Abstract
Currently, the Algerian health system is facing the fourth wave of COVID-19 in which the number of recovered cases grows exponentially each day due to the COVID-19 Omicron variant. According to the Algerian National Institute of Public Health (ANIPH), it was reported 168 668 confirmed cases and 4 189 deaths till 29 July, 2021. In this work, we aim to utilize supervised Machine Learning (ML) based models in an attempt to forecast the future trend of the disease in Algeria. To that end, we use three forecasting models: Facebook Prophet, LSTM and ARIMA. Forecasting results of the 90 future days are provided. The used dataset contains the confirmed and death cases collected from the daily Epidemiological Situation (ES), published by ANIPH, from 19 April 2020 to 29 July 2021. The forecasting accuracy of the models are assessed and compared using several statistical assessment criteria. The results show that ARIMA outperforms Facebook Prophet and LSTM in the case of confirmed cases. However, LSTM shows best performance in the case of death cases. This study shows clearly that the pandemic spread is still in progress and protection measures like contact restriction and lockdown should be strictly applied especially with the appearance of the COVID-19 Delta and Omicron variants.
Introduction
The first case of COrona VIrus Disease 2019 (COVID-19) in Algeria was reported on 25 February 2020 when a foreign worker from Italy was tested positive for the Severe Acute Respiratory Syndrome COrona Virus 2 (SARS-CoV2).

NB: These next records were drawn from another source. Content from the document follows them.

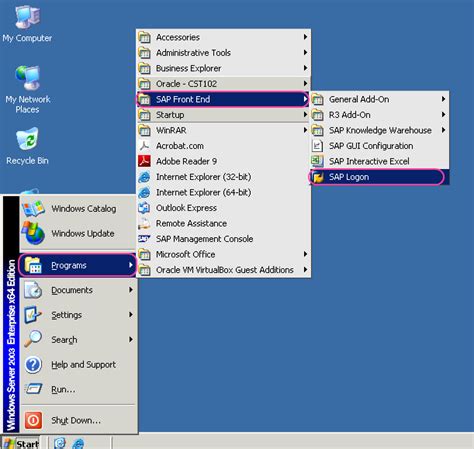Image resolution: width=474 pixels, height=449 pixels.
Task: Click the Recycle Bin desktop icon
Action: (27, 147)
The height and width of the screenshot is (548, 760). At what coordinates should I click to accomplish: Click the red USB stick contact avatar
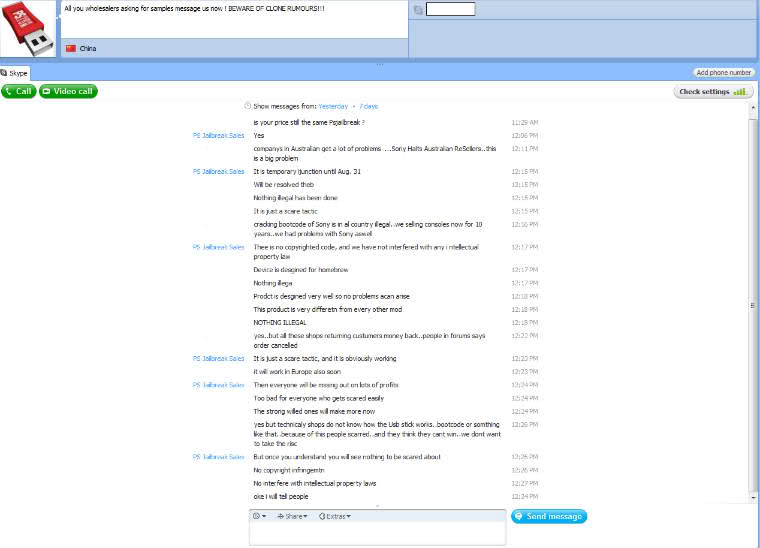coord(28,30)
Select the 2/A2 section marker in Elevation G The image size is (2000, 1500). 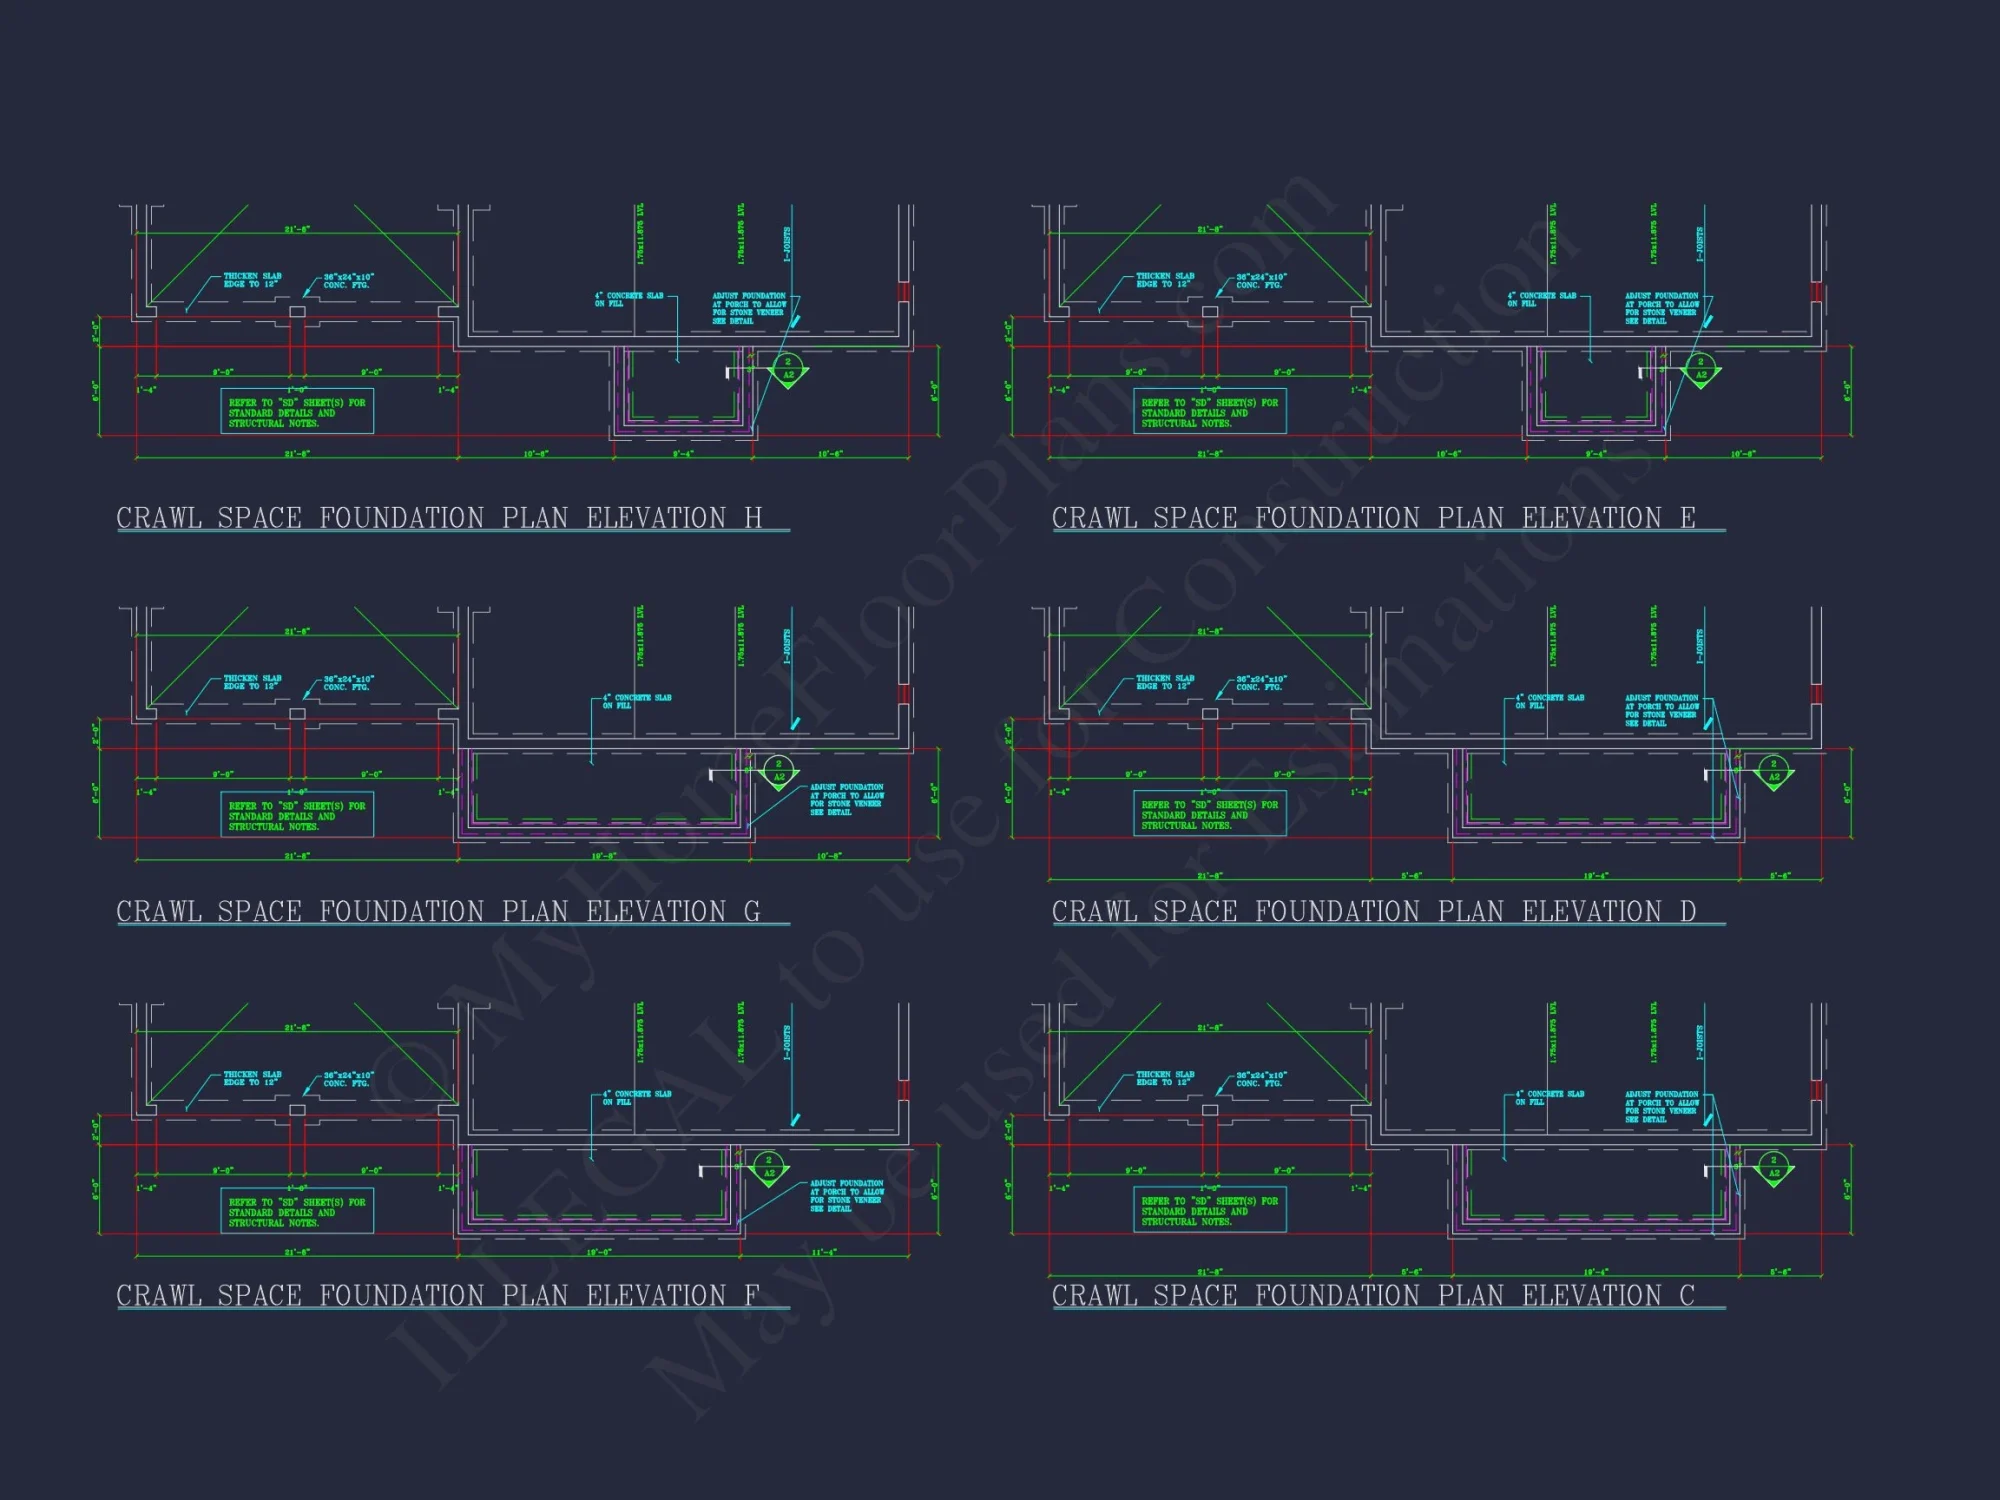pyautogui.click(x=779, y=771)
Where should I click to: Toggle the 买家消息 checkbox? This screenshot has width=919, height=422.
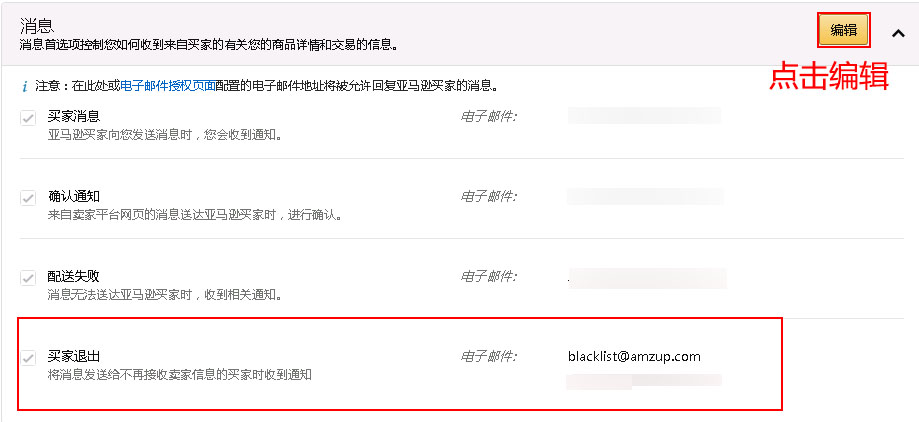pos(28,118)
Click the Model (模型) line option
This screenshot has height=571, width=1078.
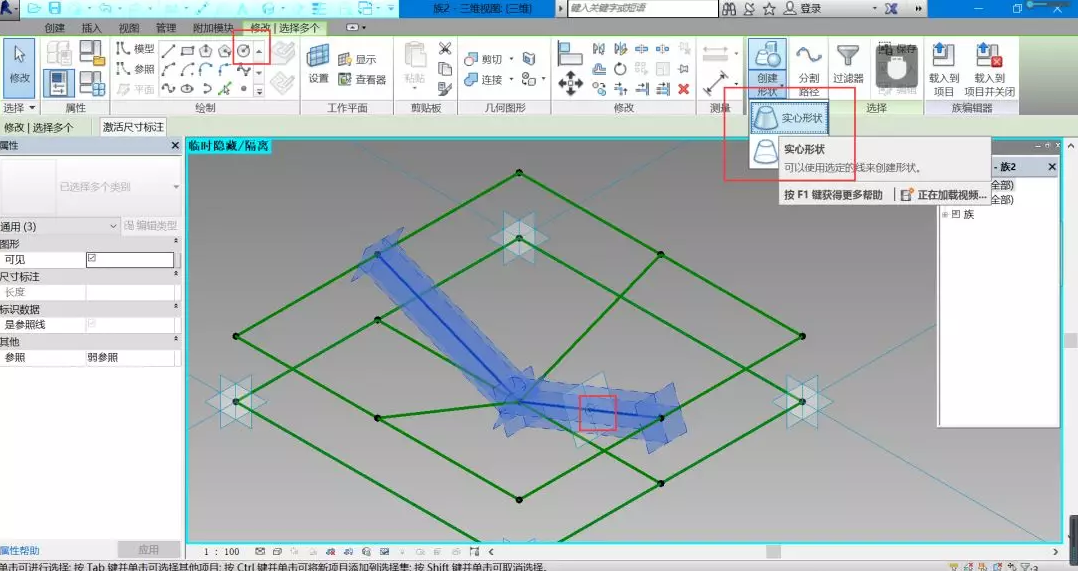(135, 49)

World Health Organization (WHO) officially renames SARS-CoV or Novel coronavirus as COVID-19 on 11 February 2020 (WHO, 2020). According to (WHO, 2021), the Delta variant of COVID-19 has now invaded more than 111 countries and WHO predicts very soon to be the prevailing COVID-19 strain circulating worldwide. As well, The Omicron variant was first reported to WHO from South Africa on 24 November 2021. In Algeria, the Omicron variant is, currently, the one of the main causes of increased transmission rate which is justified by an increase in social contacts, people mobility and by the uneven application of social distancing and health measures since it reported 1855 new recovered cases and 15 deaths on 21 January 2022. According to the Algerian Ministry of Health (AMH), on 13 January 2022, the Delta variant represents 67% of the COVID-19 circulating variants against 33% for the Omicron variant. Since COVID-19 pandemic is currently a daunting global health challenge, it’s important to find out approximately when the COVID-19 and its variants will be eradicated and our ordinary life will resume to normality.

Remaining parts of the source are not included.